If you or a loved one lives with a major physical or mental disability, it’s crucial that you consider planning for the future of your estate and continuing to qualify for necessary government assistance. One of the primary ways to do this is by establishing a trust most suited to your unique situation, which a skilled Murrieta special needs planning attorney can assist you with. Consider going to Goebel Estate Planning, PC, led by experienced attorney Hillary Goebel.
Estate law concerns a person’s estate and how they wish their assets or dependent family members to be taken care of upon their death or incapacitation. Estate planning typically includes a will, which outlines a person’s wishes regarding their estate and the distribution of their assets.
Another major aspect of estate law is creating and managing trusts. In California, there are various types of trusts a person may utilize. Trusts are an important estate planning tool that allows a person to transfer certain properties and assets, which may be exempt from the same procedures required for those in a will.
The defining difference between a will and a trust is that trusts are not subject to probate. When a person dies with a will, that will must go through probate to verify its authenticity and applicable assets. Probate can often be a costly and time-consuming process. By utilizing a trust, the assets placed within it can avoid probate and are automatically distributed to the trust’s beneficiaries.
A special needs trust allows for many of the same benefits as other trusts, such as avoiding probate fees and allowing beneficiaries to receive assets more readily. However, a special needs trust works a bit differently than other trusts to better serve you and your estate.
Since individuals with disabilities or special needs frequently require the assistance of government programs to survive, it’s important to ensure that you or a disabled relative continues to qualify for federal assistance even after their primary provider isn’t around. Despite someone relying heavily on these income-based programs, inheriting assets from an estate can potentially disqualify them.
By establishing a special needs trust, the funds and properties placed within the trust are exempt from being considered as part of a person’s assets by the government, which would potentially disqualify the disabled individual from receiving benefits. It’s also a good idea to create a trust since federal disability benefits are often not enough to sufficiently support someone with special needs.
Similar to a standard living trust, special needs trusts can also allow the grantor (owner) or the trustee (manager), if they are different people, to distribute assets to the beneficiary while the grantor is still alive. There are two main forms of special needs trusts: self-funded and third-party.
A self-funded trust is established and funded by the disabled individual themselves while under the age of 65. This type of trust can also be established on behalf of someone by a parent, their conservator, or the court.

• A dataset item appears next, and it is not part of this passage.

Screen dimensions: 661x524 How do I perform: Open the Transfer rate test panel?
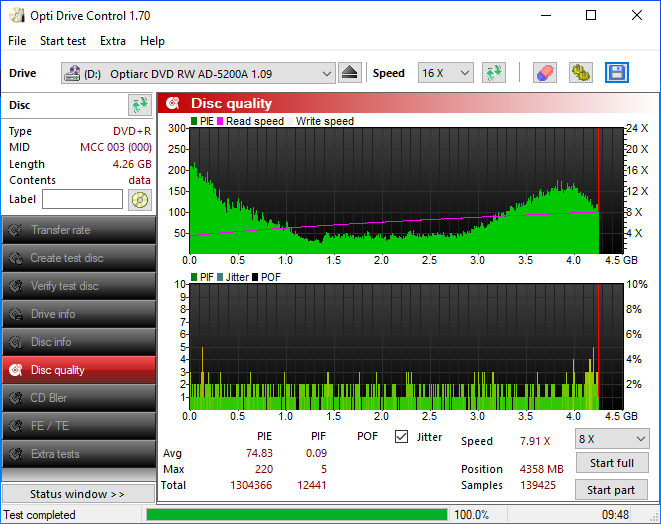(x=79, y=230)
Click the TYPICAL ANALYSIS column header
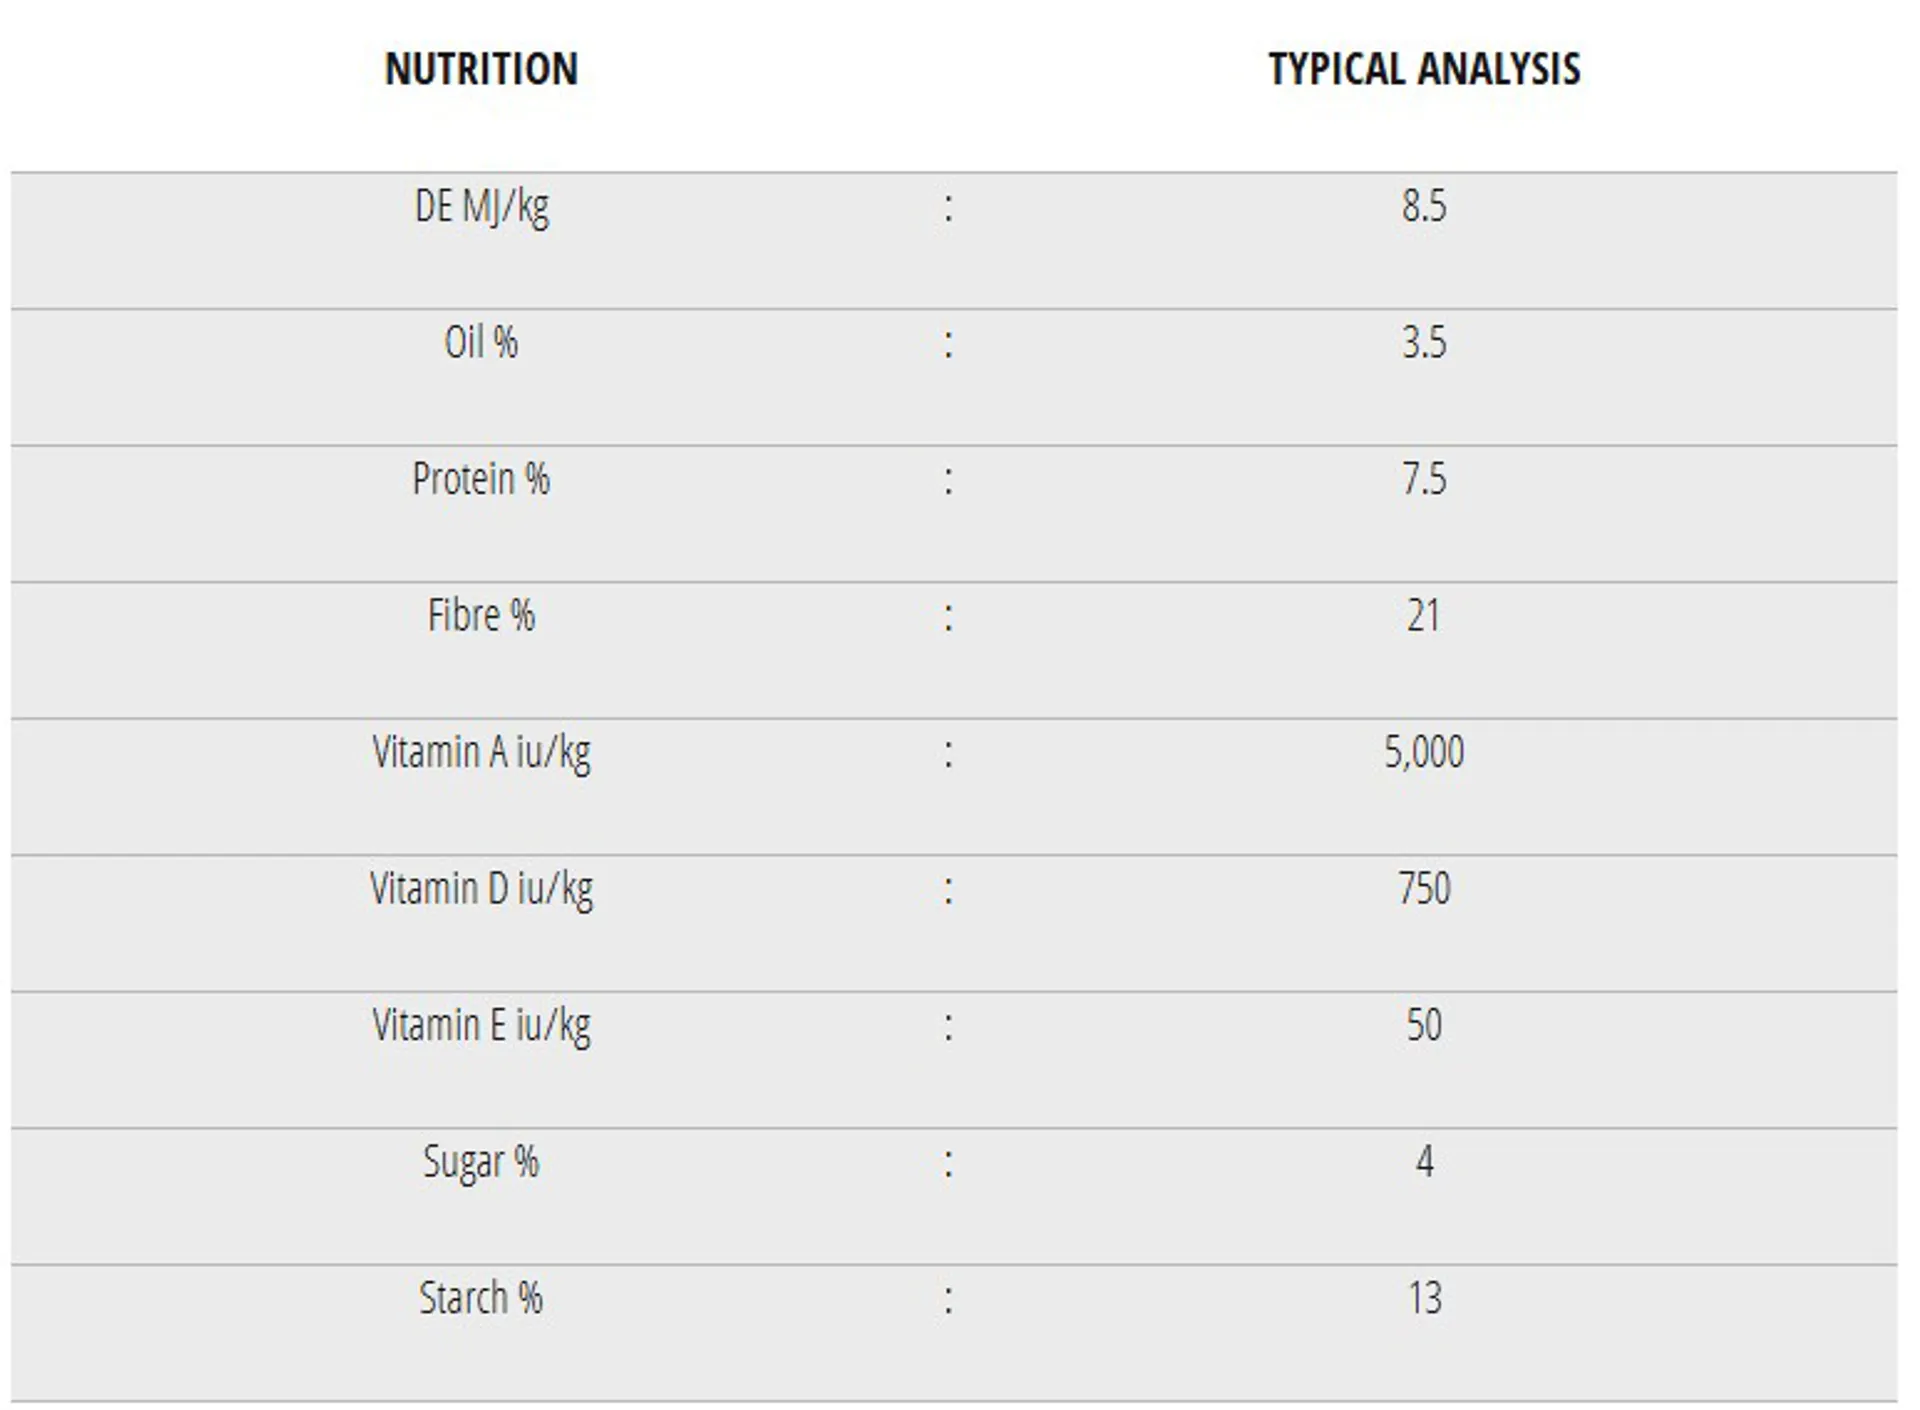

It’s possible for someone over the age limit to create this type of account through a “pooled trust,” but they function much differently. You can speak with a Murrieta Special Needs Planning Attorney about what options may be ideal for you.
A third-party special needs trust is one where the funds are provided by a family member, friend, or caregiver of the disabled individual. The money placed into the trust may be from an inheritance, life insurance policies, regular income, or various other sources. The beneficiary of a third-party trust cannot put their own assets into the account.
A: There are multiple benefits of special needs trusts to consider. Like a standard trust, special needs trusts avoid probate, protecting the assets from being used to settle financial obligations or pay court fees. Instead, more of the trust’s funds can be distributed directly to the beneficiary.
The other main benefit of special needs trusts is that the disabled beneficiary is much less likely to be deemed ineligible to receive government benefits since the trust’s funds are not counted toward their income.
A: In Murrieta and California, a special needs trust can either be revocable or irrevocable, depending on the specific needs of the beneficiary. A revocable trust account can be modified or revoked at any point by the trust’s creator. An irrevocable trust, however, cannot be changed once it is established. This means the grantor of the trust no longer has control of the assets once they’ve been placed into the trust.
A: As with any legal option, there are some potential disadvantages in obtaining a special needs trust. For example, the main downside is that the beneficiary of a special needs trust doesn’t have control over the funds.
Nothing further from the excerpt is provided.